Baru-baru ini kita dihebohkan dengan berita tentang nenek Asyani yang harus menjalani proses hukum lantaran diduga mencuri tujuh batang kayu milik Perum Perhutani yang berukuran kecil hanya sekitar 10 sampai 15 cm dan melanggar UU No. 18 Tahun 2013 tentang pencegahan dan pemberantasan perusakan hutan, pihak perhutani langsung melapor kepada penegak hokum atau kepolisian apabila terjadi gangguan keamanan hutan. Dalam sidang kamis 9 April 2015, jaksa penuntut umum menuntut Nenek Asyani dengan hukuman satu tahun penjara dan denda Rp500 juta. Hal tersebut menuai kritik dari masyarakat karena tidak adil. Bagaimana tidak adil, para pejabat yang melakukan korupsi sampai miliaran, bahkan triliunan dapat berkeliaran dengan bebas. Meskipun ada beberapa koruptor yang dipenjara, mereka masih bisa menikmati fasilitas mewah di dalam tahanan, bahkan lebih mewah dari orang biasa yang tinggal di luar penjara.
Disamping itu ada pula kasus dari seorang anak pejabat mantan Mentri Koordinasi Perekenomian beberapa waktu silam. Diketahui bahwa anak pejabat tersebut terlibat kasus tabrakan pada 1 Januari 2013. Kecelakaan yang memakan korban 2 orang meninggal dunia dan 3 orang lainnya luka-luka. Tidak ada keterangan yang jelas tentang kasus ini setelah anak pejabat tersebut yang diketahui bernama Rasyid Rajasa memilih pergi dari pada menyelesaikan persoalan ini. Kasus yang belum diketahui kapan akan selesai ini tentu banyak menuai kontroversi di lain sisi kita melihat kasus nenek Asyani yang bersedia untuk menerima hukuman walaupun hanya karena mencuri kayu jati yang hanya berukuran kecil. Disini Rasyid terbukti melanggar Pasal 310 ayat (4) Undang -Undang Lalu Lintas akibat mengendarai kendaraan dengan lalai dan subsider Pasal 310 ayat (2). Namun sampai saat ini tidak di proses ke ranah hukum. Kita bisa bandingkan kedua kasus diatas bahwa banyak perbedaan terjadi di ranah hukum negara kita.Orang biasa yang melakukan pelanggaran langsung dijebloskan ke penjara, meskipun hanya pelanggaran kecil.
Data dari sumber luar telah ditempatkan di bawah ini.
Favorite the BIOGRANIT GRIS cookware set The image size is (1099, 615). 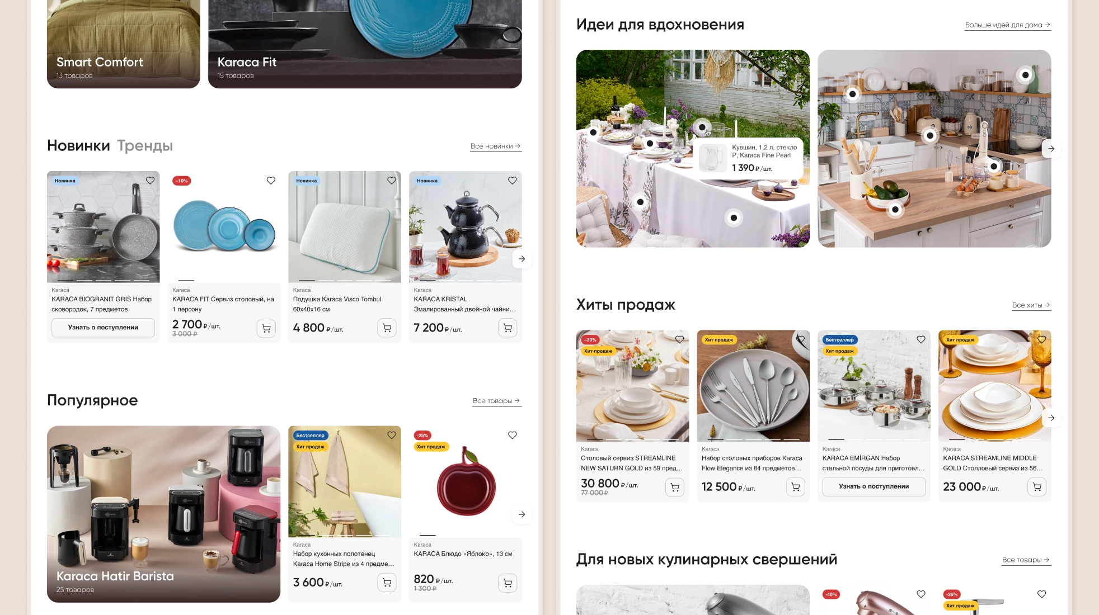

Dalam kasus ini jelas terlihat bahwa untuk memperoleh keadilan hukum sangatlah sulit, padahal hak memperoleh keadilan hukum sudah diatur dalam UUD 1945 pasal 28 D ayat 1 “Setiap orang berhak atas pengakuan, jaminan, perlindungan, dan kepastian hukum yang adil serta perlakuan yang sama di hadapan hukum". Sehingga sangat diperlukan konstruksi ulang dalam peradilan dinegara kita ini. Pasal 28 D UUD 1945 ayat 1 dapat dijalankan dengan menegakkan supremasi hukum bagi tiap masyarakat. Selain itu Negara harus mensejahterakan kehidupan rakyat seperti dalam pasal 34 ayat 1 “Fakir miskin dan anak-anak yang terlantar dipelihara oleh negara”, nenek Ahsani menjadi bukti bahwa negara belum sepenuhnya menjalankan kewajibannya terhadap warga negara.
Negara kita adalah Negara hukum maka hukum harusnya di tegakkan, untuk semua kalangan dan bukan hanya untuk mereka yang memiliki uang. Dengan mempertegas jalannya hukum, semakin diperketat pengawasan para penegak hukum agar tidak disuap oknum- oknum kalangan atas yang memanfaatkan keadaan. Hukuman yang diberikan juga diperjelas agar kita takut dan tidak coba-coba melakukan kejahatan. Semoga tidak ada lagi kasus ketidakadilan hukum seperti yang dialami oleh nenek Asyani, semoga baik dari pihak pembuat, penegak dan yang menjalankan hukum mampu berbuat adil tanpa memandang bulu.